Aber nun zweifelt die Opposition, ob diese Indizien schon reichen. Da sind zum einen die Hinweise auf zahlreiche Ausnahmeregeln, die heute schon das massive Absenken der Abgabe in Einzelfällen ermöglichten. Dann gibt es Hinweise auf Tricks und Sondervorschriften – etwa Rabatte auf Risikobohrungen oder die Eigenheiten von Firmen, das Gas im ersten Schritt an eine eigene Firmentochter zu besonders günstigen Preisen zu veräußern und damit die Abgabe an den Staat künstlich zu senken.

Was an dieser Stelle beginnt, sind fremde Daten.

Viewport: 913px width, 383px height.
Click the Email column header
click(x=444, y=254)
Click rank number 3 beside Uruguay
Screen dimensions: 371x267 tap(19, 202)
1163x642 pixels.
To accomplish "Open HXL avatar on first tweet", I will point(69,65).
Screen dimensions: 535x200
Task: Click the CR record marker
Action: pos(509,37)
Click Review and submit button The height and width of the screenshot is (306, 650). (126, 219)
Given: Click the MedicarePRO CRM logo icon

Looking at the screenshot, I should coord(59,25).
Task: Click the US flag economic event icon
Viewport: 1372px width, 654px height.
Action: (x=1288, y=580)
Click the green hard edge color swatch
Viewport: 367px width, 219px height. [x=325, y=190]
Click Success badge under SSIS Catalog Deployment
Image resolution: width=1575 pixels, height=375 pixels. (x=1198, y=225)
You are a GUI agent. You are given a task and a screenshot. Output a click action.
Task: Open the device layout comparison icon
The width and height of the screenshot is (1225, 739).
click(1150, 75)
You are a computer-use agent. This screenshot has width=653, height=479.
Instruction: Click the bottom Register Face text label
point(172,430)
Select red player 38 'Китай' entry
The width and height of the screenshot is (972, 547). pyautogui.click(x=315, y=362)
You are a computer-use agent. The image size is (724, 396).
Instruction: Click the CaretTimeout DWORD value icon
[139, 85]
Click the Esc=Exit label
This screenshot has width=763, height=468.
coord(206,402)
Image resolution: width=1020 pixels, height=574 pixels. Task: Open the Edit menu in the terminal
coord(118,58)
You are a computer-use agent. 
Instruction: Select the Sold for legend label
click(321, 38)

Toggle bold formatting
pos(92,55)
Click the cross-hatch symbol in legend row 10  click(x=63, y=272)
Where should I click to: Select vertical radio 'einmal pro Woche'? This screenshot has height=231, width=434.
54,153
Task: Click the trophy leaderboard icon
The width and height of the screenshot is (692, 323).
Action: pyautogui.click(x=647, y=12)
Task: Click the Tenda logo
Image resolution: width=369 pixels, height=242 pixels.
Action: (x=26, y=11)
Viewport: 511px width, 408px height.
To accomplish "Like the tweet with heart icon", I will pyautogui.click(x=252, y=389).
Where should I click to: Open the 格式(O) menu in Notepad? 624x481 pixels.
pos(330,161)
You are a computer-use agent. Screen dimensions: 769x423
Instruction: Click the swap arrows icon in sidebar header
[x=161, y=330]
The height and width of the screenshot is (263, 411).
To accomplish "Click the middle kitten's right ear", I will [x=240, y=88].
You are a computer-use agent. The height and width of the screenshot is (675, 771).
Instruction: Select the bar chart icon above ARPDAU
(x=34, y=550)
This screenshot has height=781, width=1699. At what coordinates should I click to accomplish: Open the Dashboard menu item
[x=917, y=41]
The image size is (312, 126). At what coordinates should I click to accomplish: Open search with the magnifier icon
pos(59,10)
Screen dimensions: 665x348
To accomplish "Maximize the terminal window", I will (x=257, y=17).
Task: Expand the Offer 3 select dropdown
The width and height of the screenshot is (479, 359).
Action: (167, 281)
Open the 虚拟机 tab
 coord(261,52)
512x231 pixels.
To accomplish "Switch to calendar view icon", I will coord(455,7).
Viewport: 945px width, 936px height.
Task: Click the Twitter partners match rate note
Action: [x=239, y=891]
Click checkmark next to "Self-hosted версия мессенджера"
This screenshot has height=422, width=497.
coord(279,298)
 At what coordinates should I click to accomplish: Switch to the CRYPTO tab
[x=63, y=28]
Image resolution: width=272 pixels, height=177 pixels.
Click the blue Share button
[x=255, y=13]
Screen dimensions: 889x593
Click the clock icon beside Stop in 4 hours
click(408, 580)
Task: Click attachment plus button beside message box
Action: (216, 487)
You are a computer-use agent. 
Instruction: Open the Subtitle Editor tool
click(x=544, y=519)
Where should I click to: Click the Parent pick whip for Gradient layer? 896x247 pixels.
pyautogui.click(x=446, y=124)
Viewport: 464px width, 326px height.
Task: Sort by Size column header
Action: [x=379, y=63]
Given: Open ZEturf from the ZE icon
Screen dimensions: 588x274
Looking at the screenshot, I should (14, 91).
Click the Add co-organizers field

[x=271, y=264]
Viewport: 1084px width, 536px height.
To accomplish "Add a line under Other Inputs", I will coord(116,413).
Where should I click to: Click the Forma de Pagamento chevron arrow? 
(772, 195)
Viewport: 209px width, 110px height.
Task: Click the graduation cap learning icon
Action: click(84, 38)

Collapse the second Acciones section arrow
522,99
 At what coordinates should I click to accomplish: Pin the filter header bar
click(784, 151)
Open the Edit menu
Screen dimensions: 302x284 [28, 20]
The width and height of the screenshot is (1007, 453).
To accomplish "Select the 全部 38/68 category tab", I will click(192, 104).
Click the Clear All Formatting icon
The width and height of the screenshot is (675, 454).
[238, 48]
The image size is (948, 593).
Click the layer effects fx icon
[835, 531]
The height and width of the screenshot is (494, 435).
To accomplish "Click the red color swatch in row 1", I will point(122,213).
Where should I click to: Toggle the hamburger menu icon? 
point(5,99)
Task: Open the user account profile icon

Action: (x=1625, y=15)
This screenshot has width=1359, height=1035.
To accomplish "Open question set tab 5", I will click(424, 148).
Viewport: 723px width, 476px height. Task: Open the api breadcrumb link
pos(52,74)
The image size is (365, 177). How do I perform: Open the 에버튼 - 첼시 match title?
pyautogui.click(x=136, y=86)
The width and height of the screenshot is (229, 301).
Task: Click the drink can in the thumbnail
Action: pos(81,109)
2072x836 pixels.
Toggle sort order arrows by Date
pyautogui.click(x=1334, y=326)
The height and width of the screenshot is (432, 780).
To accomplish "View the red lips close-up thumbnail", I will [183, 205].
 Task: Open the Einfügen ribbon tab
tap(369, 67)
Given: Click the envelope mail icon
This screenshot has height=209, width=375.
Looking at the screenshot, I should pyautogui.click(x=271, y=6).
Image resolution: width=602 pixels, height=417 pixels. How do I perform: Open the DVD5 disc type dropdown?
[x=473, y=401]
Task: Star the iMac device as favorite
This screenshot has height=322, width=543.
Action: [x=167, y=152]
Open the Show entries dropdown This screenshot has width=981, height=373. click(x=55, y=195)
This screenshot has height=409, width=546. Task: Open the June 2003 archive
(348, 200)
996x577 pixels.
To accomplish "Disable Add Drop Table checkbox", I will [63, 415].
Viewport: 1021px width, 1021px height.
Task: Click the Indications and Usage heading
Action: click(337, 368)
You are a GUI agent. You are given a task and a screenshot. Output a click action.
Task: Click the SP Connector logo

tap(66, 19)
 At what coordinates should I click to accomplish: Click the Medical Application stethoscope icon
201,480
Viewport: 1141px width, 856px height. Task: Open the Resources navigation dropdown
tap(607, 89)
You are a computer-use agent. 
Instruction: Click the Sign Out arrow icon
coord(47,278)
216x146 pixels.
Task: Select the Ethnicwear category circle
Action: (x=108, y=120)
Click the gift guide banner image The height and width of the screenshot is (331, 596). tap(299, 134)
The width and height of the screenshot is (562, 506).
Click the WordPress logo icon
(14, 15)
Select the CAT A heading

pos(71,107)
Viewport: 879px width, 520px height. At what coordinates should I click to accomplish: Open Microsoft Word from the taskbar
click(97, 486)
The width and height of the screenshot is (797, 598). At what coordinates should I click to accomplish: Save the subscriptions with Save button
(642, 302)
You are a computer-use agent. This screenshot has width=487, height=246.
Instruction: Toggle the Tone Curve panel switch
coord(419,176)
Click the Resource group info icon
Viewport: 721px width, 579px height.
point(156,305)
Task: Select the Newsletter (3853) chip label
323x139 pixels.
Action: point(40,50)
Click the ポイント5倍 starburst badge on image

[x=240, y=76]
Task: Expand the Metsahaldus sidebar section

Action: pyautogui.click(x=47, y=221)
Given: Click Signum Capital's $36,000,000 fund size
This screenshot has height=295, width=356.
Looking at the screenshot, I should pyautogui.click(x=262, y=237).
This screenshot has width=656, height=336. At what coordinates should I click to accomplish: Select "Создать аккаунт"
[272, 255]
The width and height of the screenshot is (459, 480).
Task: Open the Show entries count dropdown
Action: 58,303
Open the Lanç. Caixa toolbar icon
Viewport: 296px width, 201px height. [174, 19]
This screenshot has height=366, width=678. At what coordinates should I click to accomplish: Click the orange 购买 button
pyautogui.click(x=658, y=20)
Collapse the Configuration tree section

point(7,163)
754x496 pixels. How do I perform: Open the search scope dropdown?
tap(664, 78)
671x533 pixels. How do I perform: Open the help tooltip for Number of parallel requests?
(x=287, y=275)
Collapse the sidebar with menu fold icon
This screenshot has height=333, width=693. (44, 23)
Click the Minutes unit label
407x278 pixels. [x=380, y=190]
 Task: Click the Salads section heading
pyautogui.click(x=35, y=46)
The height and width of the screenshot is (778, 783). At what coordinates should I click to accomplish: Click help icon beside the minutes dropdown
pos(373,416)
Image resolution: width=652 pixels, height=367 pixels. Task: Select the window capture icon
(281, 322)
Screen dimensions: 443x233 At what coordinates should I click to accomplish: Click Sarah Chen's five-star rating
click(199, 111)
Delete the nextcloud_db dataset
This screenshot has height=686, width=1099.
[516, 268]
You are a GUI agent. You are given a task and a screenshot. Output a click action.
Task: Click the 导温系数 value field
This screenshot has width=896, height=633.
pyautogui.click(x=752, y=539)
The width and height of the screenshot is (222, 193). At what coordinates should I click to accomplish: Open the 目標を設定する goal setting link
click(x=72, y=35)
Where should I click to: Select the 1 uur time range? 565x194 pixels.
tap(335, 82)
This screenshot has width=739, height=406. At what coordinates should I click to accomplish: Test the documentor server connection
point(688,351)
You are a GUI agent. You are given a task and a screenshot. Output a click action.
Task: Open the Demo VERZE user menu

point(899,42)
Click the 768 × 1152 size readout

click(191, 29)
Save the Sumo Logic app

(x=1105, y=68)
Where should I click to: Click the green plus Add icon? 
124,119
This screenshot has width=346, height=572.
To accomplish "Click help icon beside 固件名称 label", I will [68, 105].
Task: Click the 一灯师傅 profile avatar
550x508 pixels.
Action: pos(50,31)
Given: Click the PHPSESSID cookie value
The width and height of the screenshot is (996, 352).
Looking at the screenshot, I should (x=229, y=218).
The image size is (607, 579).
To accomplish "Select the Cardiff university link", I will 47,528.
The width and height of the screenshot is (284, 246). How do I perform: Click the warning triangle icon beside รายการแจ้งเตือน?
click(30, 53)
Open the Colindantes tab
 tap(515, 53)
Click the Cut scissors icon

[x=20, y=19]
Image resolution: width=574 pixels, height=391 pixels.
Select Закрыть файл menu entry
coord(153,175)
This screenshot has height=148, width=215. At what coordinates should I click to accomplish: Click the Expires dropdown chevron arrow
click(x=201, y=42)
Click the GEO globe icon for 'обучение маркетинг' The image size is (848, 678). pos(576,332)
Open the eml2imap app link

Andere fragen, warum die Bundesländer nicht gemeinsam eine Initiative zur Erhöhung der Zehn-Prozent-Regel im Bundesbergrecht starten und auf diese Weise Druck auf die Firmen ausüben.
Mit anderen Worten: Die Opposition glaubt nicht, dass Niedersachsen in dieser Frage so hart verhandelt hat, wie es eigentlich notwendig gewesen wäre. Mehrere Abgeordnete der Grünen haben nun parallel mehrere Fragen an die Regierung gerichtet: Welche Gutachten wurden in Auftrag gegeben und wer hat sie bezahlt? Wieso hat das Landesbergamt noch keine Bescheide für das Jahr 2019 erteilt? Der Grünen-Haushaltspolitiker Stefan Wenzel erhebt sogar den Vorwurf, Althusmann habe den Landtag „falsch, unvollständig und zu spät“ unterrichtet. Er meint, anders als vom Ministerium behauptet sei der Vorgang in Mecklenburg-Vorpommern gar nicht auf Niedersachsen übertragbar – denn in Schwerin sei über eine Anhebung der Abgabe gesprochen worden, „in Niedersachsen aber reden wir seit Jahren immer nur um Absenkungen“. Außerdem lasse die Landeshaushaltsordnung eine rückwirkende Senkung, wie von Althusmann bezweckt, gar nicht zu. Die Grünen haben zu diesem Thema eine aktuelle Debatte am Mittwoch im Landtag beantragt.